1. The Self           


If I am not for myself, who is for me? –Hillel

In my long career as a pediatrician, I have seen many examples of troubled children who grew up to be troubled adults.  Houses without a firm foundation are at the mercy of unstable earth below them; if they don’t stand on solid ground, existence for their inhabitants is precarious. For human beings, a firm foundation refers to support and love during the crucial years of development.  A strong sense of self is not self-caused.

In many instances, children whom I have treated came from broken homes with little social support.  I can recall many examples of insufficient parental involvement, e.g. single mothers who slept late and expected their children to go to elementary school by themselves.  What should have been homes, were merely houses; meals entailed giving a child money to eat at McDonald’s alone. 

I am not blaming anyone, I am merely pointing out a psychological law: a healthy sense of self is necessary in order to lead a good life; without its formation in childhood, however, serious life-long problems arise.  Despite having endured a difficult childhood, even for that individual all is not lost: love that comes later can help a seriously psychologically injured person recover.  But in almost all cases, that person will never remove all the scars, and some of the injuries will remain as open wounds; we can presume that one would have had a much happier life if one had not been injured in the first place. 

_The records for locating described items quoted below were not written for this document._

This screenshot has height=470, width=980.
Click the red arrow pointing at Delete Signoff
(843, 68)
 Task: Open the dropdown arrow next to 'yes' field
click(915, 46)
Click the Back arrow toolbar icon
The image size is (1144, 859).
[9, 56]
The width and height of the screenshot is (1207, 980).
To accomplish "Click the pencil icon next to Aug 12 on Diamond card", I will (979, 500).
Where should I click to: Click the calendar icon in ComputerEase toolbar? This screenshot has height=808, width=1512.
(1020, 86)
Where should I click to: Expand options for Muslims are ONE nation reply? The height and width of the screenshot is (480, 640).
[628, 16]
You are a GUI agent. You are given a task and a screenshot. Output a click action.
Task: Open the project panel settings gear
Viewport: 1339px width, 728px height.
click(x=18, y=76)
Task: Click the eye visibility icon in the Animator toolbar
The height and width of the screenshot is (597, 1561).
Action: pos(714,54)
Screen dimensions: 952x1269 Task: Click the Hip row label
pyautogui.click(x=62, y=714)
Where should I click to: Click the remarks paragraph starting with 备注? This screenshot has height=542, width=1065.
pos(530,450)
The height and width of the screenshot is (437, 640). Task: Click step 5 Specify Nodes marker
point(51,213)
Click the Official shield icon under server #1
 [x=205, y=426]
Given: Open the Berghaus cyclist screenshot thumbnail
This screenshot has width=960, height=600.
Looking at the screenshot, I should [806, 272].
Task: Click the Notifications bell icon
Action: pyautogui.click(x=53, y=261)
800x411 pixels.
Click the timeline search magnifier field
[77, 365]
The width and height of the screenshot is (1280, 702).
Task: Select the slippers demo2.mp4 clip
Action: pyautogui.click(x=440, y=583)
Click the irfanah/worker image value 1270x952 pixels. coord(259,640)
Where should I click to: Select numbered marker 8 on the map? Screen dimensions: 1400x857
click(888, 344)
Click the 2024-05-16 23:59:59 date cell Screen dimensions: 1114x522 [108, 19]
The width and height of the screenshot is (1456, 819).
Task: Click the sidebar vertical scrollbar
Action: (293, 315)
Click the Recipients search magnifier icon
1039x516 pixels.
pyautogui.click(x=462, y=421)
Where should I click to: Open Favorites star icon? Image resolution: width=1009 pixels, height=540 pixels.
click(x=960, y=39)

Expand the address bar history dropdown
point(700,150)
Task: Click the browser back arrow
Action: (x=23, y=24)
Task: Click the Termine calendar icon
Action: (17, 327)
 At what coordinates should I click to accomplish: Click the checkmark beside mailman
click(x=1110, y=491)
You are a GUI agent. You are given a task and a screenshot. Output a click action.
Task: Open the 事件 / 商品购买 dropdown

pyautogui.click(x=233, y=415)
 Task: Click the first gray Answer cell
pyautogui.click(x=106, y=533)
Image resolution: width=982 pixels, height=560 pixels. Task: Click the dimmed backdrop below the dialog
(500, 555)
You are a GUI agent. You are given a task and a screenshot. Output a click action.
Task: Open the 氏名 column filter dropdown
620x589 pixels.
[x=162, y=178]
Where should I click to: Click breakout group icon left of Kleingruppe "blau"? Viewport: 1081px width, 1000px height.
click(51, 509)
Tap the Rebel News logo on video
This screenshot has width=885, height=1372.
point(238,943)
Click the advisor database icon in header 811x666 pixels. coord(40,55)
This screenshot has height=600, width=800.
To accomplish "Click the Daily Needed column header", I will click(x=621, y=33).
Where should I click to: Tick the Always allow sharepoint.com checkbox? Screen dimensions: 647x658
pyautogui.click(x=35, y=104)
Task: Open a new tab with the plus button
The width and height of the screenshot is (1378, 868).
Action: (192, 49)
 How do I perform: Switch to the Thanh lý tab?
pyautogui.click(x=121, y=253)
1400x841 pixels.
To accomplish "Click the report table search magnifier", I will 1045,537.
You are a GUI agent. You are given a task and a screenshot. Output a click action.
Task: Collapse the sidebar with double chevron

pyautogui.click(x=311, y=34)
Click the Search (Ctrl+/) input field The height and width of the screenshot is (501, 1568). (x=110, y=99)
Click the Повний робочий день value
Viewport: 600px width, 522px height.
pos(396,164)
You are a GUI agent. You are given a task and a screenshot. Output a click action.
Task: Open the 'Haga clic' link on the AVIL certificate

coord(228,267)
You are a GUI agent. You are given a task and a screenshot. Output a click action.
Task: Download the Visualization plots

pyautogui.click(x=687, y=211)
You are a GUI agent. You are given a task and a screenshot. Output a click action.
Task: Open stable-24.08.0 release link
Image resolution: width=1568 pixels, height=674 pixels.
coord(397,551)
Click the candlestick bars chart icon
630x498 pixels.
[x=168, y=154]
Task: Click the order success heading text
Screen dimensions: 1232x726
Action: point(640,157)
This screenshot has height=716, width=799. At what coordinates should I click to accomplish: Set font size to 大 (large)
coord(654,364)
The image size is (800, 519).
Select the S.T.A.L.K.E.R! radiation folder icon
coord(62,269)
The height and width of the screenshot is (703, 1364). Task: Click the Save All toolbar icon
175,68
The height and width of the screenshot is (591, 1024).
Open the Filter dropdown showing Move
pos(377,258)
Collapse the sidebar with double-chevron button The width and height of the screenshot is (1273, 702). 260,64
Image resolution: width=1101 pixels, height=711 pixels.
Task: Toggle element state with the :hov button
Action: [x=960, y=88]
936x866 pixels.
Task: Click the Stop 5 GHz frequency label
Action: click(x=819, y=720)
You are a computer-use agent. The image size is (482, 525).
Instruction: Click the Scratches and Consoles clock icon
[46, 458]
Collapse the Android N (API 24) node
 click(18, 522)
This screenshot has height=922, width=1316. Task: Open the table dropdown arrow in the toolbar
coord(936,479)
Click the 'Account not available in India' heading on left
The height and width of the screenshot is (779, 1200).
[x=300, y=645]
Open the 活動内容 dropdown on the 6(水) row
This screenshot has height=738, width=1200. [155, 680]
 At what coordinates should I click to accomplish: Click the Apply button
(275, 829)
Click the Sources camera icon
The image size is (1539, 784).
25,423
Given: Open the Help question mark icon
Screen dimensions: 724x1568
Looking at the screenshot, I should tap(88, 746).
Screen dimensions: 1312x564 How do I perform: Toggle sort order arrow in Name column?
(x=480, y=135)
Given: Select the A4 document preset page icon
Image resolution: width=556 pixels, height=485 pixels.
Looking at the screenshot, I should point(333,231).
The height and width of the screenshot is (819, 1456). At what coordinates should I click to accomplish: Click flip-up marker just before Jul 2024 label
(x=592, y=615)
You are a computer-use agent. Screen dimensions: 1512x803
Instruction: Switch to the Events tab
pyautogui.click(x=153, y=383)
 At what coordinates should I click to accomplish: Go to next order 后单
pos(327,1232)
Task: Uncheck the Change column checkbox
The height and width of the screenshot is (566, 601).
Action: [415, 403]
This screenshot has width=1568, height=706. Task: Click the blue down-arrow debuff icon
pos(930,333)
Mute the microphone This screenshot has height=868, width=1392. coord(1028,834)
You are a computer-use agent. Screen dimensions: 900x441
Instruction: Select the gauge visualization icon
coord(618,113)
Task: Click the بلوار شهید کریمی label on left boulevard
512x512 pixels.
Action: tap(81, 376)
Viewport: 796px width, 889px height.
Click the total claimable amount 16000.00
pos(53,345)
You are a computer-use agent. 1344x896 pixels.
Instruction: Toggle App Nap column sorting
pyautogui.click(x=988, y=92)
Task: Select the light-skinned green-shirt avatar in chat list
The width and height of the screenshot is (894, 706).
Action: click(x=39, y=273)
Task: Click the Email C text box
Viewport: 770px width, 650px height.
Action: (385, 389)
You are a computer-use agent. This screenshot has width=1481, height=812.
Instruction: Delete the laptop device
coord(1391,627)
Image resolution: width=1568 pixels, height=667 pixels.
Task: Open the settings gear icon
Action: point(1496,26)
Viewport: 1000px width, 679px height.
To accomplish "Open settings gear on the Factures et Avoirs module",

Humans can hate, humans can love, but nature is always indifferent. If one falls into a ditch and cannot get out, gravity certainly will never ease up to enable the person to float to safety. Yes, a human being can lower a ladder, descend, and help the fallen stranger to get back into the world.  But that person has troubles of his own; that person has fallen into his own ditch, as it were, and is busy trying to extricate himself from his shallow pit and has little energy left over to help his neighbor out of a deeper one. 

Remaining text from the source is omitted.